The proliferation of SC induced by mSC was effectively suppressed by JNK inhibitor but not by p38 or ERK inhibitor
The capability of mSC to activate a specific MAPK signaling pathway was further confirmed by experiments using inhibitors of JNK, p38, and ERK. The effective blockage of the enhanced SC proliferation under the effect of 200 µg/mL mSC was observed with JNK inhibitor (SP600125) only and not with p38 inhibitor (SB203580) nor ERK inhibitor (U0126) (mSC + IH relative to IH, Fig. 3A, JNK inhibitor, 0.330 ± 0.057 and 0.463 ± 0.054, p = 0.0570; Fig. 3B, p38 inhibitor, 1.131 ± 0.051 and 1.131 ± 0.051 and 0.389 ± 0.046, p < 0.0001; Fig. 3C, ERK inhibitor, 0.994 ± 0.044 and 0.500 ± 0.068, p < 0.0001, respectively; n = 3). These results were compatible to the previous results of the phosphorylation status of MAPK signaling pathway molecules, which were induced by mSC. Both results indicated that the JNK/MAPK signaling pathway was the sole pathway to be activated by mSC.
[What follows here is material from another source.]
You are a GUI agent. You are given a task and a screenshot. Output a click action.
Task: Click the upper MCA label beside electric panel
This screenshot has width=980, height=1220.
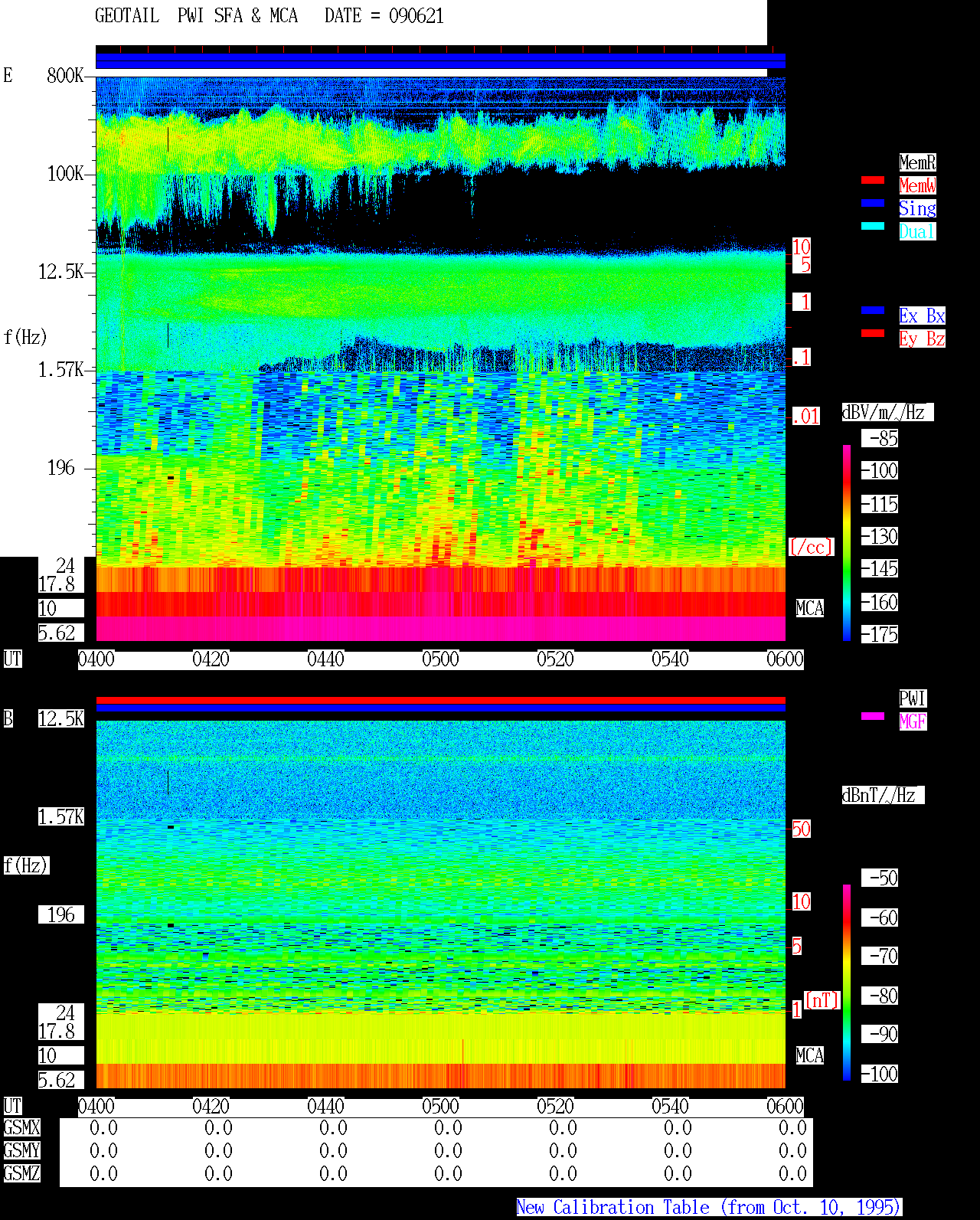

mSC-induced JNK phosphorylation was predominantly initiated by the activation of TLR2 and mediated by TAK1
Immunostaining of TLR2 and TLR4 with Pax7 antibody revealed that the TLR2 and/or TLR4 were expressed on SC. Therefore, it was rational to hypothesize that this mSC-induced enhanced SC proliferation was through the activation of TLR2 and/or TLR4. To confirm this hypothesis, the protein levels of p-TAK1 and p-JNK, which were known to be located downstream of TLR2/4, were evaluated under the conditions of mSC-containing medium added with either TLR2/4 inhibitor (TLR2/4 IH) or TLR4 inhibitor (TLR4 IH). The protein levels of p-TAK1 and p-JNK were significantly suppressed by TLR2/4-inhibitor (1.10 ± 0.05, p = 0.07 and 0.55 ± 0.06, p = 0.13, respectively, n = 3, Fig. 4) and not by TLR4-inhibitior (1.903 ± 0.016 and 1.106 ± 0.052, respectively, p < 0.05; n = 3; Fig. 4), although TLR4-inhibitor also exhibited a trend of SC proliferation suppression. These results suggested that the signal transduction induced by mSC was predominantly through the activation of TLR2.
AP-1 transcriptional activity was significantly enhanced by mSC
Lastly, the changes in AP-1 transcriptional activity of the myogenic cells isolated from TA muscle, included Pax7+ population which were cultivated with mSC (200 µg/mL) contained medium was evaluated. The AP-1 transcriptional activity of the myogenic cells in mSC-containing medium was significantly enhanced in relation to that of the control (1.713 ± 0.095, p < 0.05, n = 3, Fig. 5A). On the other hand, there was no remarkable increase in phosphorylation of NF-κB (p-NF-kB, 0.786 ± 0.045, p = 0.481, n = 3, Fig. 5B).